I was today years old when I found out Joblib was initially intended for on-disk memoization.
If you run the code below multiple times, it should automatically infer when identical input gets passed in. Not sure if the cache ever gets evicted?
NOTE: if you change the function in any way (e.g. adding a comment), joblib will warn you and recompute any input.
import random
import joblib
import logging
logging.basicConfig(level=logging.DEBUG)
mem = joblib.Memory("~/.cache")
@mem.cache
def memoized(x: str):
# Removing this comment will make joblib recompute results.
return x + " additional string"
if __name__ == "__main__":
print(memoized("this is my string new"))
print(memoized(f"this is my string {random.randint(0, 10_000)}"))

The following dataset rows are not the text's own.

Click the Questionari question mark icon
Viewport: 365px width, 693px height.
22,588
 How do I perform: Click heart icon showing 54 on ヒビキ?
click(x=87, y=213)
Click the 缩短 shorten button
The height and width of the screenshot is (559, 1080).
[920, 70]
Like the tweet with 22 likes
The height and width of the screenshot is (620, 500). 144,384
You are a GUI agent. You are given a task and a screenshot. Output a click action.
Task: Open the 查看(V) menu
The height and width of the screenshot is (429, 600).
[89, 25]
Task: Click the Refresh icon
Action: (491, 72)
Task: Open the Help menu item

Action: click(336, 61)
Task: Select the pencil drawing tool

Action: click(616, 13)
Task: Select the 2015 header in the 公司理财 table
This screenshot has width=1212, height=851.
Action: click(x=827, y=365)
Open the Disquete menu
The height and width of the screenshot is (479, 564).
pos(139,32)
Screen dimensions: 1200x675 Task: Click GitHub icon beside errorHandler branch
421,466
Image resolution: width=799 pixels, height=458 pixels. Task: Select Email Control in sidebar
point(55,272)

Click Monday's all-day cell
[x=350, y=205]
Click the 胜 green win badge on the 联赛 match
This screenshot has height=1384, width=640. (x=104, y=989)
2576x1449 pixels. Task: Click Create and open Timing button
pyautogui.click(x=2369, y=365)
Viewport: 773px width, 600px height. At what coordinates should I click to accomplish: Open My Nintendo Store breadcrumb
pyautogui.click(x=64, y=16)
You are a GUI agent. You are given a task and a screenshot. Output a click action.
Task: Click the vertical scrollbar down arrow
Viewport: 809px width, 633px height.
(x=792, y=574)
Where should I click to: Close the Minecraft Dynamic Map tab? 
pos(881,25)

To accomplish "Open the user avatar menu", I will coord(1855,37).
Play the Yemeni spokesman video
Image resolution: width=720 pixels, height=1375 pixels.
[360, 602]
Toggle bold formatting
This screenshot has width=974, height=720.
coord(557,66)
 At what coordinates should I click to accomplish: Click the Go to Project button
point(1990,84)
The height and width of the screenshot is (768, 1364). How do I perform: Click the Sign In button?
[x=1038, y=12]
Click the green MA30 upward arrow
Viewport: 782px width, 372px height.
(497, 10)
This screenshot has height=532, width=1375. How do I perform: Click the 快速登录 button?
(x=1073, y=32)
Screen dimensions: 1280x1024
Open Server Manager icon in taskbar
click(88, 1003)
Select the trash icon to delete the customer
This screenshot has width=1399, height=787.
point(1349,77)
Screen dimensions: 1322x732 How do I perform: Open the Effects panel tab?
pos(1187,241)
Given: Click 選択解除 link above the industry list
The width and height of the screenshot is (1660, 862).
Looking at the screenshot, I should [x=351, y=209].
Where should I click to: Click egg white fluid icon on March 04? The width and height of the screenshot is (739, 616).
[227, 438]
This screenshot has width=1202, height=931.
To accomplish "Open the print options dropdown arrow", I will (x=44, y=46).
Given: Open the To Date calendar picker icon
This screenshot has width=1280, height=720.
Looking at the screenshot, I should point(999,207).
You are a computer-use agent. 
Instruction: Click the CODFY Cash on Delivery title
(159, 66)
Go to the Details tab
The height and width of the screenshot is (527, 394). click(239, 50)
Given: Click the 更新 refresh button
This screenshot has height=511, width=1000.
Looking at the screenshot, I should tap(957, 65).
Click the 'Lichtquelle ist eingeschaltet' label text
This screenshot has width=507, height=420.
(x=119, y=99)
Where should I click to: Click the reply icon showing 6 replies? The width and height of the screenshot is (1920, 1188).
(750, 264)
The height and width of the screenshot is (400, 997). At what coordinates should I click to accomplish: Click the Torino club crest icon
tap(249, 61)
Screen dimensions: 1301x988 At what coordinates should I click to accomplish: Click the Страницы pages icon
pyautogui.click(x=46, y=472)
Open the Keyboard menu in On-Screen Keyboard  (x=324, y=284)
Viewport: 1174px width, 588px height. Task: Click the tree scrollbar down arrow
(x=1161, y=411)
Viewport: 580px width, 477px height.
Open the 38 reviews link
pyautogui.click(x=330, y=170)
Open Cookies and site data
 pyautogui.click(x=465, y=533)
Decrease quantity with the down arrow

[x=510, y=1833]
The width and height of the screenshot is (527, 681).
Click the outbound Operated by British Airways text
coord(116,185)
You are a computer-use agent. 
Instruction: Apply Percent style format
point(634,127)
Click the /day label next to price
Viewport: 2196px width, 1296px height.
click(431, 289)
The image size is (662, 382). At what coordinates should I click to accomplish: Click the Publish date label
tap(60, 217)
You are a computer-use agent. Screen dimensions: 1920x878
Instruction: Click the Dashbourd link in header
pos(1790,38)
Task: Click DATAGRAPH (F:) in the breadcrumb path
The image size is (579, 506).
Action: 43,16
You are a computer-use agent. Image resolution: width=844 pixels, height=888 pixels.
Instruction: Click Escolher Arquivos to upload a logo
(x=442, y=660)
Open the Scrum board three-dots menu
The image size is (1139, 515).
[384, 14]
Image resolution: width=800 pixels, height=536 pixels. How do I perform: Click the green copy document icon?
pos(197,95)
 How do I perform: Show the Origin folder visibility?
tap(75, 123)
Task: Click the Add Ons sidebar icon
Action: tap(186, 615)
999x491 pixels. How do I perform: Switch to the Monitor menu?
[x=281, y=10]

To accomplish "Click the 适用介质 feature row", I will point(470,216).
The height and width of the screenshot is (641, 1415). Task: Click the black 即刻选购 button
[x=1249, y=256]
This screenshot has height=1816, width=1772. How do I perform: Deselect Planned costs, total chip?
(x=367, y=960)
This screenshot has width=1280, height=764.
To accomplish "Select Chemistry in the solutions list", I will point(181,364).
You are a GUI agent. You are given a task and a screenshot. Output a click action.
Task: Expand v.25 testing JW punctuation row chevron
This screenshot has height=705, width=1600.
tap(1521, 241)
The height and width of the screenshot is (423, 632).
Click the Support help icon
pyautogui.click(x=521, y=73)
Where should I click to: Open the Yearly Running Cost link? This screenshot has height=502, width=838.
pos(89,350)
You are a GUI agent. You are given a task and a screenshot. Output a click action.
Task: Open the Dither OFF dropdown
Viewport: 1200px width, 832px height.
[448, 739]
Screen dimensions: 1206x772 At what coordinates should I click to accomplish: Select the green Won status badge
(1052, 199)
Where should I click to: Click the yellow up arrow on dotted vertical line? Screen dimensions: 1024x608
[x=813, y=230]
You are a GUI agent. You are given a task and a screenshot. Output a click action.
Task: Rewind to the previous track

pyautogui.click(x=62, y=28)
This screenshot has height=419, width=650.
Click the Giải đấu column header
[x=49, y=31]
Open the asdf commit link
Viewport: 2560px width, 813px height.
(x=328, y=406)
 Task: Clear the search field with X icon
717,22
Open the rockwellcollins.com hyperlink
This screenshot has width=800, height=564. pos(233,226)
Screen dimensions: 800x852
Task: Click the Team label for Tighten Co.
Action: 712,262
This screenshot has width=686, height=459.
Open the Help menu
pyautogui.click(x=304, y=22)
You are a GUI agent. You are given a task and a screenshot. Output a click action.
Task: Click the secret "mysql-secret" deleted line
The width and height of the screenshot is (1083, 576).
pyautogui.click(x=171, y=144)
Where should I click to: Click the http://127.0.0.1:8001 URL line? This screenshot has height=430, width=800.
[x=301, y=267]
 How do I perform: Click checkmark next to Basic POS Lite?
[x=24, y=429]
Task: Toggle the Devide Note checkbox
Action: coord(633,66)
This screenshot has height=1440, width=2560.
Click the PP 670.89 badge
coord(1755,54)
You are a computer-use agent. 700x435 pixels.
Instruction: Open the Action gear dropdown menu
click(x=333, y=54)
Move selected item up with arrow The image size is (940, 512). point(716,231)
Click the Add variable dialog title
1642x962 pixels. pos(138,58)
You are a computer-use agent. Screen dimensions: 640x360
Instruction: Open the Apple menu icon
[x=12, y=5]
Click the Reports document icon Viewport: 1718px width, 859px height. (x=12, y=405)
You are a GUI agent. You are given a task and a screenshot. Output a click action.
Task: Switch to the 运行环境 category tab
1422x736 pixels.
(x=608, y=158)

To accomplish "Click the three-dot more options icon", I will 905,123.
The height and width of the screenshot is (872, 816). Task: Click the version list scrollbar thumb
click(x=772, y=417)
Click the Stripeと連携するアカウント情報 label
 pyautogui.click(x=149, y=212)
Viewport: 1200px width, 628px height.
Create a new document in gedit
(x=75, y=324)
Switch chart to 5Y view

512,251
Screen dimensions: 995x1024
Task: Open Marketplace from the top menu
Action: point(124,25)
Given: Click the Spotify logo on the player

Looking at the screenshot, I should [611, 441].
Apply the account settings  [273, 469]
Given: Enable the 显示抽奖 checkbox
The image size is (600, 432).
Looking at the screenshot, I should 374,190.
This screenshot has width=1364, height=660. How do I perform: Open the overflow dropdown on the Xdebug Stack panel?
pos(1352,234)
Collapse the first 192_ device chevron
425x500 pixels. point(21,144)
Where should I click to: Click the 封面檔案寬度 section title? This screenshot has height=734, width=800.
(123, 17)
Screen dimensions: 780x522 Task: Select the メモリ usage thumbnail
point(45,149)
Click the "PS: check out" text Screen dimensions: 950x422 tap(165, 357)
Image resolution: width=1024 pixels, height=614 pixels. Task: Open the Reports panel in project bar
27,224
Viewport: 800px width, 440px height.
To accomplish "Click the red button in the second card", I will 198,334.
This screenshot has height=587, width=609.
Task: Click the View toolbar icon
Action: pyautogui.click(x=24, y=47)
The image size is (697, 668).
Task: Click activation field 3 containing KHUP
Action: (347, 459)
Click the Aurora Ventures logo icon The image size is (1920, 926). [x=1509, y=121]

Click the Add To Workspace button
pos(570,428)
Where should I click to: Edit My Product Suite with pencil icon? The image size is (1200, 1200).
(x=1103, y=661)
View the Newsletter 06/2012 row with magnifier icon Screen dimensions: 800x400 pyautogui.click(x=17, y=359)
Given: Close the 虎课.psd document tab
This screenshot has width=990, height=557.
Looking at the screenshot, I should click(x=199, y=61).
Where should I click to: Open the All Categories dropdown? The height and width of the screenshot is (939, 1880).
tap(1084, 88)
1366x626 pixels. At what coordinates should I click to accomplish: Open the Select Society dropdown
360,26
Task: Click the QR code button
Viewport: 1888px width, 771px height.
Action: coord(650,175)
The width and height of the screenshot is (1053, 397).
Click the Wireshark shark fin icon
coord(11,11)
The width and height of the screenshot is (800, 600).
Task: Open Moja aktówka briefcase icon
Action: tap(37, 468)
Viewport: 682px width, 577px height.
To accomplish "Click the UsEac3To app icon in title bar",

To directly memoize to disk (bypassing memory) you can also call:
memoized.call_and_shelve("asdf")
and get a joblib.MemorizedResult
back.
Joblib storage internals
For completeness, it seems cache is on a per-path per-method-hash base.
E.g. if the code is in /home/tk/proj/junk/memo
:
$ cat '~/.cache/joblib/__main__--home-tk-proj-junk-memo/memoized/func_code.py'
> # first line: 1
> @mem.cache
> def memoized(x: str):
> return x + " additional string"
$ cat '~/.cache/joblib/__main__--home-tk-proj-junk-memo/memoized/8c57f192feb71ccba3206245dd375221/metadata.json'
> {"duration": 0.0017366409301757812, "input_args": {"x": "'this is my string'"}}
$ cat '~/.cache/joblib/__main__--home-tk-proj-junk-memo/memoized/8c57f192feb71ccba3206245dd375221/output.pkl'
> [junk chars] 'this is my string new additional string' [junk chars]
This leads to some gotchas. Namely doing weird shit with renaming functions across sessions. Just don’t do it.